The Central Valley is technically a very small area covered nearly completely by two million residents of the nation’s capitol and the metropolitan area. In practice the phrase is used to refer to the entire Meseta Central (Central Plateau) and the encircling slopes of the Tilarán, Central, Talamanca and Escazú mountain ranges.
It doesn’t take long to understand why two-thirds of the population of Costa Rica lives in or around the Central Valley. Temperatures linger in the 75 °F neighborhood year round and most days are sunny. The rains in September through November keep the vegetation lush and irrigate the coffee planted in the fertile volcanic soils.
It’s also home to the main international airport Juan Santamaría, SJO (just west of the capital near Alajuela) where the majority of visitors arrive.
San José, the bustling cosmopolitan capital is set in the heart of the valley surrounded by suburbs with distinct characters of their own. It’s definitely a city and most travelers to Costa Rica, focused on ecology, avoid San José and the Central Valley.
However, a wide variety of day trips are available that will get you out in nature all day and back to your downtown hotel in time to take a swim before dinner and baccarat or craps at the casino or an evening production at the National theater.
Downtown offers unique independent shops – librerías (bookstores), jeweler’s shops, tiendas for clothing, and of course zapaterías (shoe stores) which seem to occur at a rate of about one per family in Costa Rica. The Mercado Central is still a unique market experience, even though it’s losing its cultural roots and growing more cluttered with plastic pop culture and bizarre Home Shopping Network rejects every day (in contrast, an excellent traditional market is found in Cuidad Quesada to the north).
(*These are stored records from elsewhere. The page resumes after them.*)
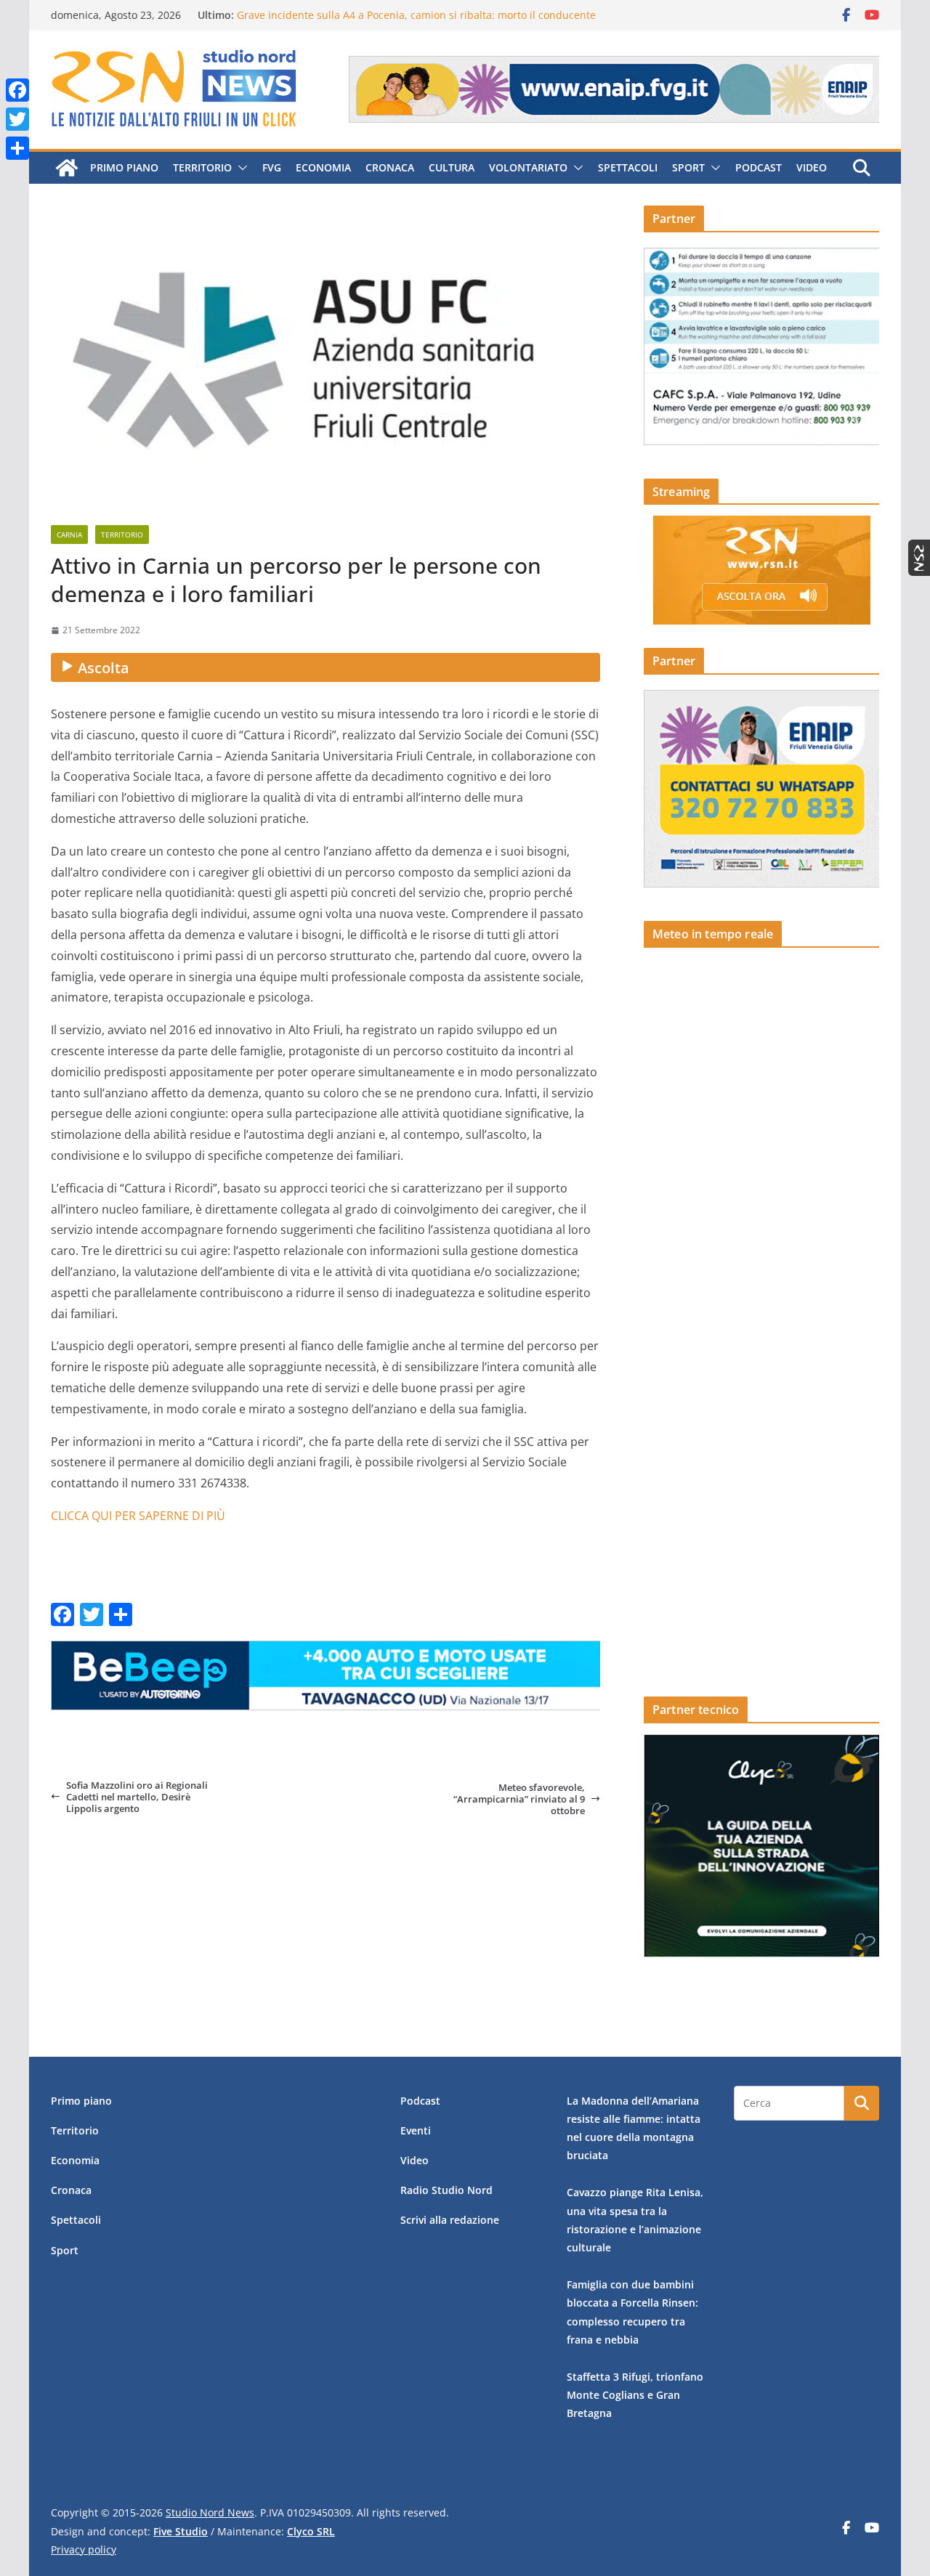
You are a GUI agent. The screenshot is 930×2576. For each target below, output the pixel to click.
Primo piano (124, 167)
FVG (271, 167)
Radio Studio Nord (446, 2190)
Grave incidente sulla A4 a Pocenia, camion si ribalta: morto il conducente (416, 15)
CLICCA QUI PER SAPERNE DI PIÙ (138, 1516)
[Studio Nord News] (67, 168)
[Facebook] (17, 90)
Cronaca (389, 167)
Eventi (415, 2130)
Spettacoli (628, 167)
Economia (323, 167)
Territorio (202, 167)
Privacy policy (83, 2549)
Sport (688, 167)
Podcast (758, 167)
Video (811, 167)
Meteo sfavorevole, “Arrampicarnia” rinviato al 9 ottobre (519, 1799)
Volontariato (528, 167)
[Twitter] (17, 119)
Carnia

There are three volcano National Parks within easy reach of the metropolitan area. In about two hours you can drive/bus/taxi to the crater rims of vulcáns Irazú and Poás (currently closed – see details) where you can peer down on sulfurous lakes, fumaroles and vents. Access to the crater of vulcán Barva (in Braulio Carrillo National Park) is on foot over extremely rugged steep trails, but hearty adventurers can visit it on a day trip from anywhere in the central valley.
The geothermal activity represents only a small part of the attraction of the Cordillera Central Volcanica cones that are accessible from San José. While Monteverde is famous for its cloud forests it has become quite crowded in the past decade and much of the same geographical and climatological cloud forest association can be seen from the trails around any of the central valley volcanoes. Below, the slopes are blanketed in flower and vegetable farms, coffee plantations, montane forests, and berry patches and the roadside restaurants offer some of the best Costa Rican tipico cuisine found outside of farmhouse kitchens.
One of the most popular day trips from the Central Valley is the Britt or Doka coffee farm. The Coffee Tour includes tour of the farming and production facilities and a short historical and cultural play. If you drink black gold every morning it’s fascinating to follow the beans from berries on the bush to the roaster.
Rivers, Rafting and Waterfalls
Many of Costa Rica’s major rivers have their headwaters within an hour or so of the capitol and a rafting trip can provide thrills as well as a pure rainforest experience with abundant wildlife along the calmer sections and backwaters. The Pacuare river is rated as one of the top ten in the world and one or two day (overnight in back country luxury tent camps) white water trips pick up from all San José area hotels.
La Paz waterfall gardens has evolved into one of the most successful ecolodges and tourist attractions in the country. The first time we visited it was free if you knew where to find the trail head, later it was another roadside attraction charging a little over $4 for access to the dirt waterfall trail. Now it’s got botanical, hummingbird and butterfly gardens complimenting a paved and stair stepped trail through the rainforest along a series of four waterfalls. Vans pick up at the bottom of the trail to return you to the lodge and visitors center on the ridge. Day trips from San José are popular with or without a stop at the Doka coffee plantation.
Other attractions within easy reach from anywhere in the central valley include one of the finest orchid collections outside of Singapore located in the open air at Lankester Botanical Gardens, the best avian conservatory in Costa Rica at Zoo Aves, the most exhaustive serpent collection in the country at World of Snakes, and both the Pacific and Atlantic rainforest aerial trams.
Costa Rica has long been a world leader in watershed conservation recognizing early on that a major metropolitan area requires huge quantities of clean fresh water to thrive and that devastating mudslides are the inevitable result of deforestation. Many of the volcanic mountain slopes above San José are protected by law and the residents of the associated peripheral communities are fiercely proud of their forests.
You can hike, bike, picnic, fish or just sit and enjoy the scenery in many of these protected rainforests designated as everything from protected zones through forest reserves to National Parks within an hour of downtown.